Given a positive integer n and the odd integer o and the nonnegative integer p such that n = o2^p.
Example
For n = 24, o = 3 and p = 3.
Task
Write a program which for each data set:
reads a positive integer n,
computes the odd integer o and the nonnegative integer p such that n = o2^p,
writes the result.
Input
The first line of the input contains exactly one positive integer d equal to the number of data sets, 1 <= d <= 10. The data sets follow.
Each data set consists of exactly one line containing exactly one integer n, 1 <= n <= 10^6.
Output
The output should consists of exactly d lines, one line for each data set.
Line i, 1 <= i <= d, corresponds to the i-th input and should contain two integers o and p separated by a single space such that n = o2^p.
Sample Input
1
24
Sample Output
3 3
题意:
输入的第一行正好包含一个正整数d,它等于数据集的数量,1 <= d <= 10。
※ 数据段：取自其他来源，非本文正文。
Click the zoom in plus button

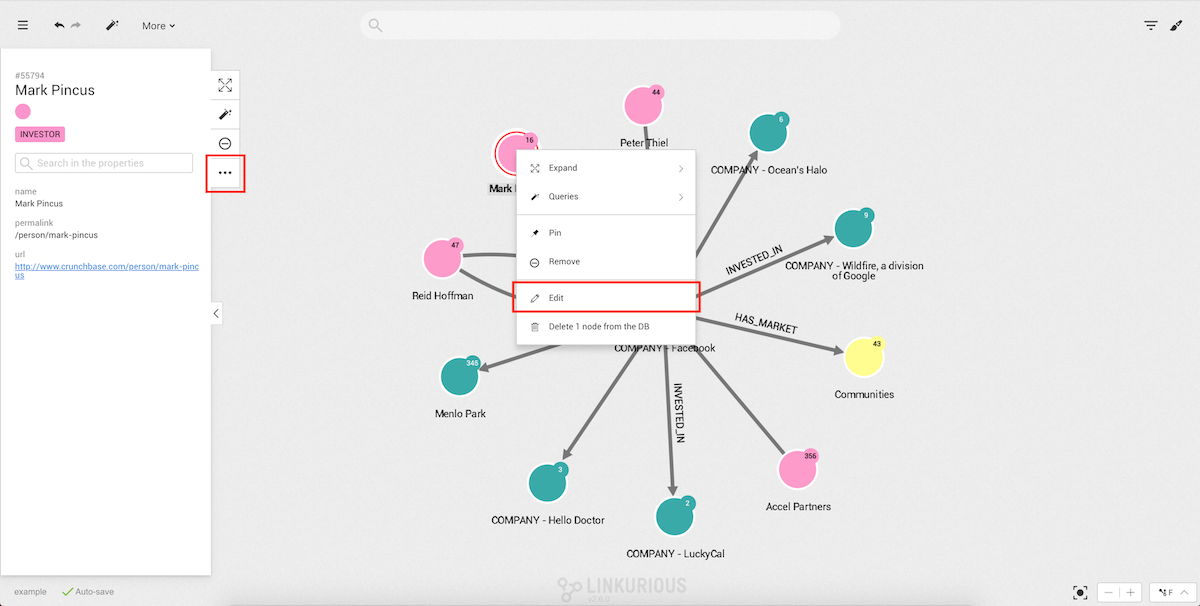[1130, 592]

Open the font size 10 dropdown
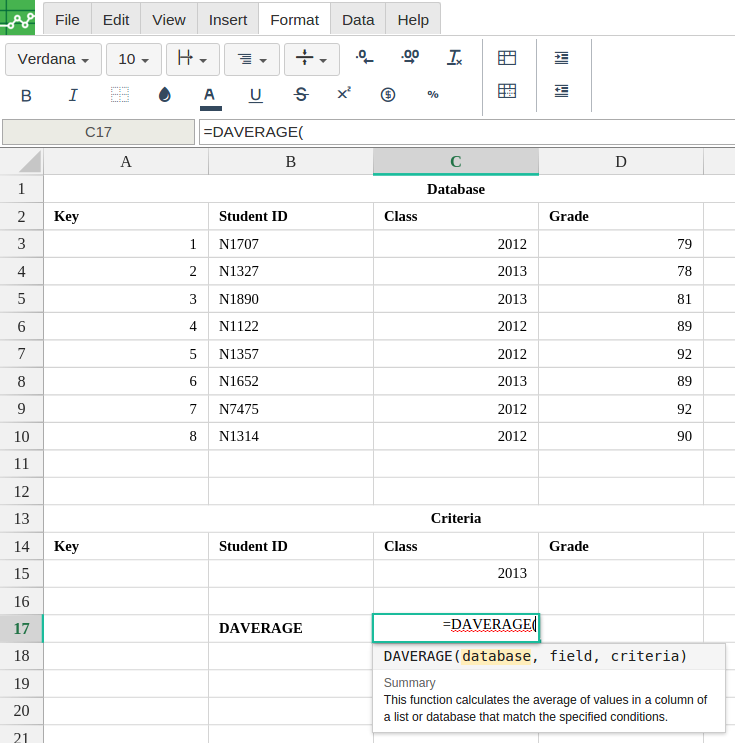134,59
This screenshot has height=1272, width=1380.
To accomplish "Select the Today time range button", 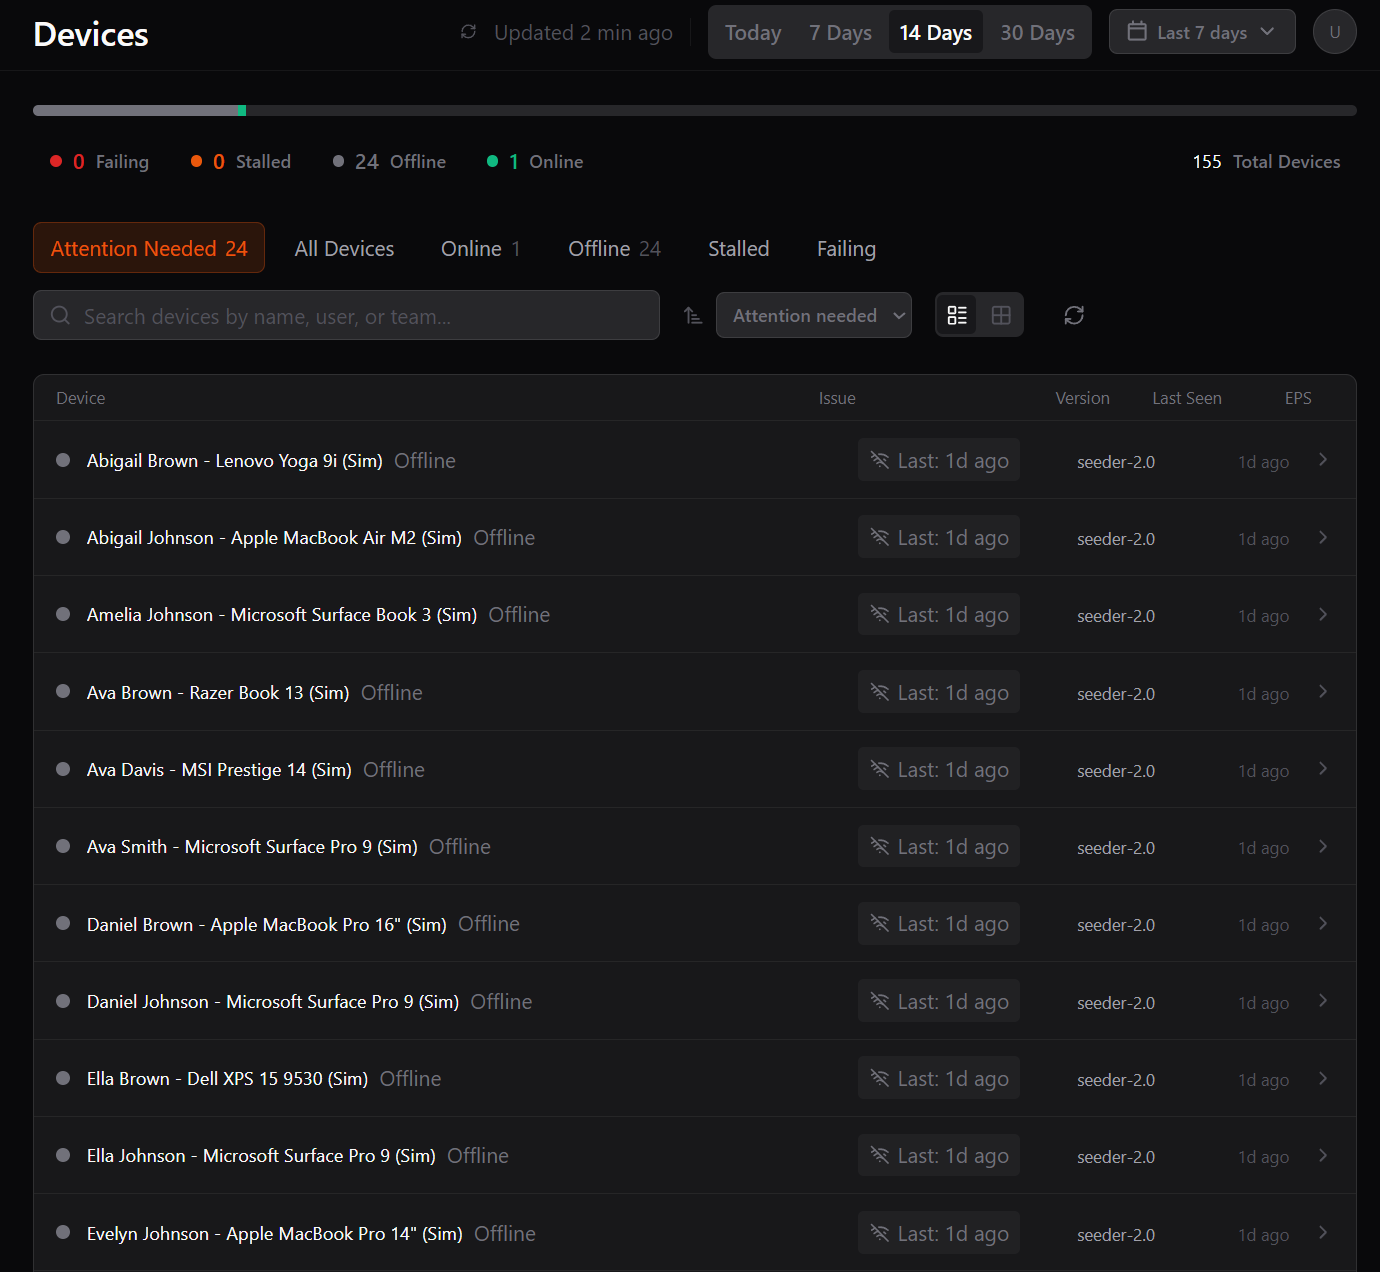I will pyautogui.click(x=753, y=33).
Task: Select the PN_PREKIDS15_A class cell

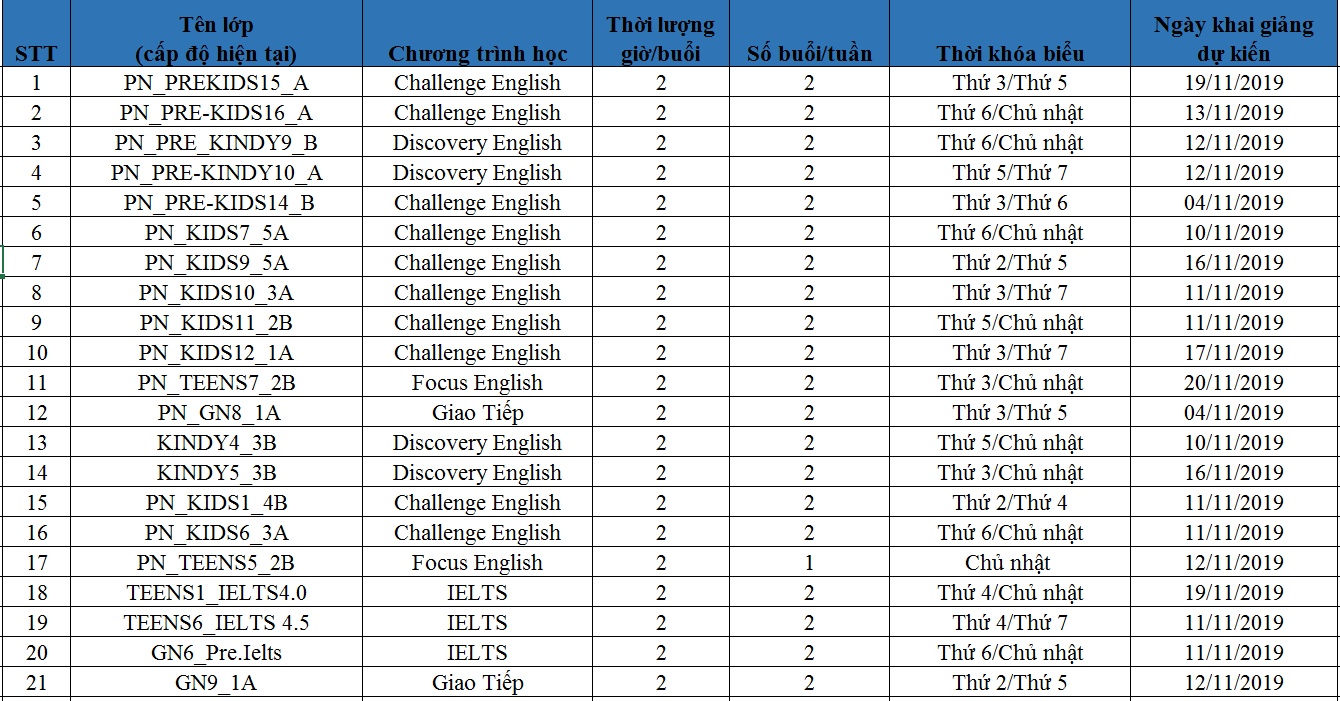Action: (x=216, y=83)
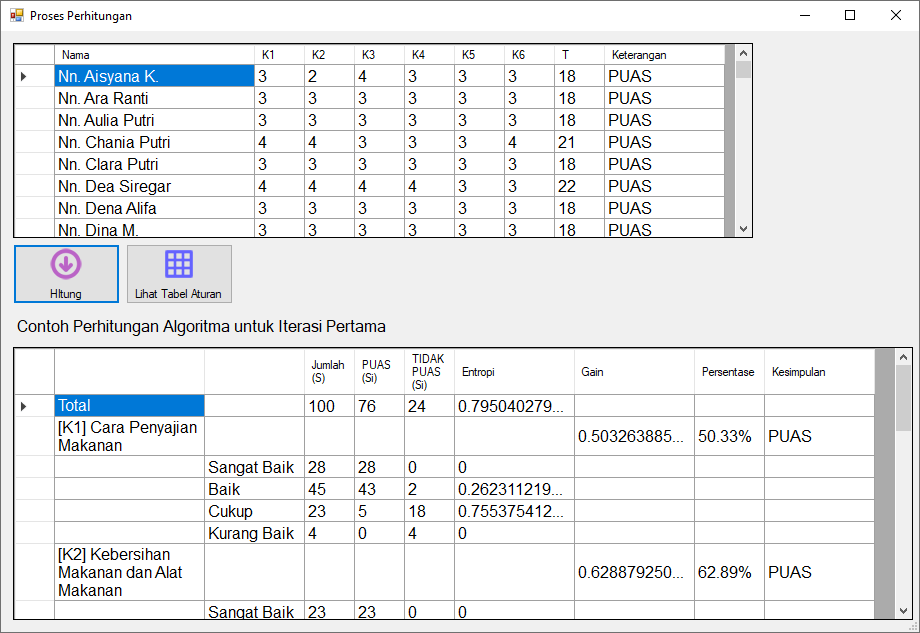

为每个数据写一个程序:读取一个正整数n,计算奇数o和非负整数p使得n = o*2^p。
注意:
此题有限制,若用遍历的方法时间复杂度可能超出限制。
算法思想:
输入的n不断除以二,p用来计算除的次数,直到n为奇数为止,最后剩下的n和p就是题目要求的o和p。
上代码:
#include <stdio.h>
int main()
{
int d;int n, o, p;
scanf("%d", &d);
while(d--)
{
if(d<1&&d>10) //题目中有规定d的范围,所以这点需要注意
break;
scanf("%d", &n);
p=0;
while(n%2==0) //此为此题的精髓,需要多多理解
{
p++; //n除以一次2,指数p就自增一次
n/=2;
}
printf("%d %d\n", n, p); //两个输出之间有一个空格
}
return 0;
}
心得:
不是任何这种类似的问题都要用“遍历”,要学会变通。